A Religion News Service column about the departure of Bolz-Weber from the parish she founded mentions that her successor will be

Humber, who came to HFASS from St. Gregory of Nyssa Episcopal Church in San Francisco, is well-equipped to carry on the church’s alternative vibe. His partner is a hair stylist who moonlights as the drag queen Fruitbomb, and Humber is open about his struggles with opiates and alcohol.

Just awesome.

I’m listed in the RNS column as an “admirer” of Nadia Bolz-Weber’s, based on this positive 2013 review of her memoir. I stand by that review, which voiced an opinion that a few religious conservatives offered at the time: that however much we disagreed with her theology, NBW struck us as a genuine person. From my blog at the time:

Look at this excerpt, which comes toward the end of a chapter in which she talks about working as a hospital chaplain, and discovering that there really isn’t a thing you can say to people in profound grief and pain that will help. She talks about how much she loved reading liberal Christian theologians in seminary, because they “rescued” her from her fundamentalist upbringing. But those who speak of Jesus as a wonderful teacher, diminishing His divinity, only take you so far:

This was the bonus to liberal Christianity: I could use my reason and believe at the same time. But it only worked for me for a short while. And soon I wanted to experiment with harder stuff. Admiring Jesus, while a noble pursuit, doesn’t show me where God is to be found when we suffer the death of a loved one or a terrifying cancer diagnosis or when our child is hurt. admiring and trying to imitate a guy who was really in touch with God just doesn’t seem to bridge the distance between me and the Almighty in ways that help me understand where the hell God is when we are suffering.

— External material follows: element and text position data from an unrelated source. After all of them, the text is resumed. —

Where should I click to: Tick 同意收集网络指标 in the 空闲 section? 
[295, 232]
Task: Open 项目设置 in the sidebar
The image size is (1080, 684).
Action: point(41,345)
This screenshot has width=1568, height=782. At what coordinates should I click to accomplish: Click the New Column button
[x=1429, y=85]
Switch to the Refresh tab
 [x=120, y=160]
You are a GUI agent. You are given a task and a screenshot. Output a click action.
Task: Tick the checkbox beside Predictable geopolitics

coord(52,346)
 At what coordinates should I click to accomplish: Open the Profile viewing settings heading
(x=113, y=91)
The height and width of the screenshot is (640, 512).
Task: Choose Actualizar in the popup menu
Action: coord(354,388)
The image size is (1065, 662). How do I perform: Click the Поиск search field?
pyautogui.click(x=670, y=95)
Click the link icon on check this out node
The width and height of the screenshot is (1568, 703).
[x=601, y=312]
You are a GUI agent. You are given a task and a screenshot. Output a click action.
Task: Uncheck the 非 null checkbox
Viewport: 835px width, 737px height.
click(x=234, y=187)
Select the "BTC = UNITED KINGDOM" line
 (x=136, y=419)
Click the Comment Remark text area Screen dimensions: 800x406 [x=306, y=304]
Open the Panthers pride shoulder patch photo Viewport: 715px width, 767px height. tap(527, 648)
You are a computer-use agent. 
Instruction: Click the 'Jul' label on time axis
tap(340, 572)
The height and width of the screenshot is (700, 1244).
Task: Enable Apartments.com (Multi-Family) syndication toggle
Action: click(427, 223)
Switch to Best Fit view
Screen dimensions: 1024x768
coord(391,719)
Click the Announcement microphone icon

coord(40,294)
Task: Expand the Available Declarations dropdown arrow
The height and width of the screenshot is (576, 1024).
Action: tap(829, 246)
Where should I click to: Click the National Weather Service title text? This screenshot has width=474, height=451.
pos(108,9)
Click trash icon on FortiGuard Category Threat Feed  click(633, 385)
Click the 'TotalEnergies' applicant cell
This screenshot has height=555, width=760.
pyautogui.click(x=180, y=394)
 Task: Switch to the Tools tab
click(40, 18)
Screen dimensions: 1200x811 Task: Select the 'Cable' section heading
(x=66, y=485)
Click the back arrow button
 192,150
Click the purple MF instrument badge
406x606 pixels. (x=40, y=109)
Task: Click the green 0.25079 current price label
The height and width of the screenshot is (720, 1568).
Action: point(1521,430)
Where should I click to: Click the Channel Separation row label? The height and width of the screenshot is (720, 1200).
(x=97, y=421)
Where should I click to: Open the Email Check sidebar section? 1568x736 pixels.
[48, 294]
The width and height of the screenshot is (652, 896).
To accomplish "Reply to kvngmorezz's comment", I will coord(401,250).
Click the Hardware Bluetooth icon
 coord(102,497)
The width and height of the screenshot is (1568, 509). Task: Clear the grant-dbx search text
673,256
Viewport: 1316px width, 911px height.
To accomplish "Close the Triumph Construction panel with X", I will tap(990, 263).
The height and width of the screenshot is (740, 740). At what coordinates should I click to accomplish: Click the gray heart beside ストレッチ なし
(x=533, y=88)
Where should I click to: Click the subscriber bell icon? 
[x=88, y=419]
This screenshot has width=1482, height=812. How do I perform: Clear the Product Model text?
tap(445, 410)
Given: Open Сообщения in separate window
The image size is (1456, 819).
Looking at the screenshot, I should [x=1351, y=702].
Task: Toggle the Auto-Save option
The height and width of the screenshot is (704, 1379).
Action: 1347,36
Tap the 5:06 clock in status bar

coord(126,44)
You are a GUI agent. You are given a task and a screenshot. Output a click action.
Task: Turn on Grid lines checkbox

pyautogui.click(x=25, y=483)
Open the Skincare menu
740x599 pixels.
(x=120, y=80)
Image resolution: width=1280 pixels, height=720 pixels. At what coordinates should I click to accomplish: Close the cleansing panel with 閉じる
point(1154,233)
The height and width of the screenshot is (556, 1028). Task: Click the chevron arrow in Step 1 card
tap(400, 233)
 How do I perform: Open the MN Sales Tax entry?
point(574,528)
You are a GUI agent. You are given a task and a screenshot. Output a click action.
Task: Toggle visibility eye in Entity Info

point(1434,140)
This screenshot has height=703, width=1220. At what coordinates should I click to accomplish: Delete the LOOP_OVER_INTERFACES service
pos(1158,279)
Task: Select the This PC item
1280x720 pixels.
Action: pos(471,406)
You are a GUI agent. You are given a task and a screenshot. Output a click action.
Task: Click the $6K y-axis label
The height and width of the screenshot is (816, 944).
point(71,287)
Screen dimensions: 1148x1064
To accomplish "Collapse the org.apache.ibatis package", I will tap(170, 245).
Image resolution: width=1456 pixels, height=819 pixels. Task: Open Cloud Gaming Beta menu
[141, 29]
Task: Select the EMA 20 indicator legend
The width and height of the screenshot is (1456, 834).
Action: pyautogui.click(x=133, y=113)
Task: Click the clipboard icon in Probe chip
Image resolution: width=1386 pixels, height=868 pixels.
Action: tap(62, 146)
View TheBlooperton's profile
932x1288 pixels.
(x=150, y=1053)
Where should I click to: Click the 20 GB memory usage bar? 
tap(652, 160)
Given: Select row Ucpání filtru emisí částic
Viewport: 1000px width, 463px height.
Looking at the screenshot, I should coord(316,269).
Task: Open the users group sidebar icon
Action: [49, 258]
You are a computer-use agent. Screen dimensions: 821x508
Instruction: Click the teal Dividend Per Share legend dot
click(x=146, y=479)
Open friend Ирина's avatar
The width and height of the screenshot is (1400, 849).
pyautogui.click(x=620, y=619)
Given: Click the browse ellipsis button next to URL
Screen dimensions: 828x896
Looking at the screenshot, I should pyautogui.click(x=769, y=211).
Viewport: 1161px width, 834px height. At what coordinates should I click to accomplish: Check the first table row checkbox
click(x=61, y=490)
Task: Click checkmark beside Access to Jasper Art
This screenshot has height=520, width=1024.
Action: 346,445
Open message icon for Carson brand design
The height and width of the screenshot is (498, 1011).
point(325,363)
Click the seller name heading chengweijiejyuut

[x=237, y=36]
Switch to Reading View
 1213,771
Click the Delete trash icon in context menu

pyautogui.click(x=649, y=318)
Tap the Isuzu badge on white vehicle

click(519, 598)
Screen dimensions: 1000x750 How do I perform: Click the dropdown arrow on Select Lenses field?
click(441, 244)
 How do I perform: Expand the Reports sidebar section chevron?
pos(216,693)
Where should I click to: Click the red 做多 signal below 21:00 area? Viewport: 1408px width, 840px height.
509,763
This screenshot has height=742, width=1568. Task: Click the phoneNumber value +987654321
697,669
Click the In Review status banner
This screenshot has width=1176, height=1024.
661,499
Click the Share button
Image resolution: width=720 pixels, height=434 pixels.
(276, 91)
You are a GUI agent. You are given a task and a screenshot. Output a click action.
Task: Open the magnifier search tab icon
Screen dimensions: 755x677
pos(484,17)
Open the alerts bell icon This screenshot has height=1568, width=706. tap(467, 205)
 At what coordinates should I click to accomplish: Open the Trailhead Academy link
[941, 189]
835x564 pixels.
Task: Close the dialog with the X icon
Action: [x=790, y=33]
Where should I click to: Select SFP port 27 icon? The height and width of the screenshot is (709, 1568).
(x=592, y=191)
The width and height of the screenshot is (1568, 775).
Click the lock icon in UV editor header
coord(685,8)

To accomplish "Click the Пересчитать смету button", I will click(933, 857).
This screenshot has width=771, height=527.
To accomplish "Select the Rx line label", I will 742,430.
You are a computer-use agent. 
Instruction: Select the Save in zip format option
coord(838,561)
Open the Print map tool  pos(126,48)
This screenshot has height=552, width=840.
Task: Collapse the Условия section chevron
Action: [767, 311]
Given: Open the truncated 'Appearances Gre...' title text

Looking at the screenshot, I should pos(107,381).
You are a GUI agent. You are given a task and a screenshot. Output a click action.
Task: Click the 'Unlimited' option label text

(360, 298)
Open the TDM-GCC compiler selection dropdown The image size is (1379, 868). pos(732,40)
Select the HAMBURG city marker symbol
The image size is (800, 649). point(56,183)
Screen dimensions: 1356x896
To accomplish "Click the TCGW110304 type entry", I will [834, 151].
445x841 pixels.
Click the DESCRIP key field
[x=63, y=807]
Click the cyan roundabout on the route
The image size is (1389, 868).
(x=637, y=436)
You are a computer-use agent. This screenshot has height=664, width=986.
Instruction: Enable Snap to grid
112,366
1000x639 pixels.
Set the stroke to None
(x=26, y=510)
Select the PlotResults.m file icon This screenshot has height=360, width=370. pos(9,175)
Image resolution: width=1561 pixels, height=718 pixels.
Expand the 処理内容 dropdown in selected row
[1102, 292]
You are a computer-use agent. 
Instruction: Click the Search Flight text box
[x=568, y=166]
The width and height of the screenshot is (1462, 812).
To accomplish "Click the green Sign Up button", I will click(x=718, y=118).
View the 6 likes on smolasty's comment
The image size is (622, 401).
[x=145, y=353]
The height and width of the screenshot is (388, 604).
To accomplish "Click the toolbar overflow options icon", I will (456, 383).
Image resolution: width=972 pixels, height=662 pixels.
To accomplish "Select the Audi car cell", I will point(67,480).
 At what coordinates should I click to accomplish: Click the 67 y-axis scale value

That’s classic NBW: praising liberal Christianity, but then frankly admitting its limitations. Reading this book, I found myself routinely pushed to the edge by the author’s raw voice and liberal theology, but just when I would think that I was done with her, she would come back with an observation — usually a self-critical observation — that pulled me back in, and made me reconsider my own thoughts and practices.

I am sorry that she is leaving her parish in the hands of such a loony. I imagine it will wither away and die without the charisma of its founder. In the end, there is no substitute for orthodoxy. If the future of liberal Christianity is Matushka Fruitbomb, I’d say it has no future at all.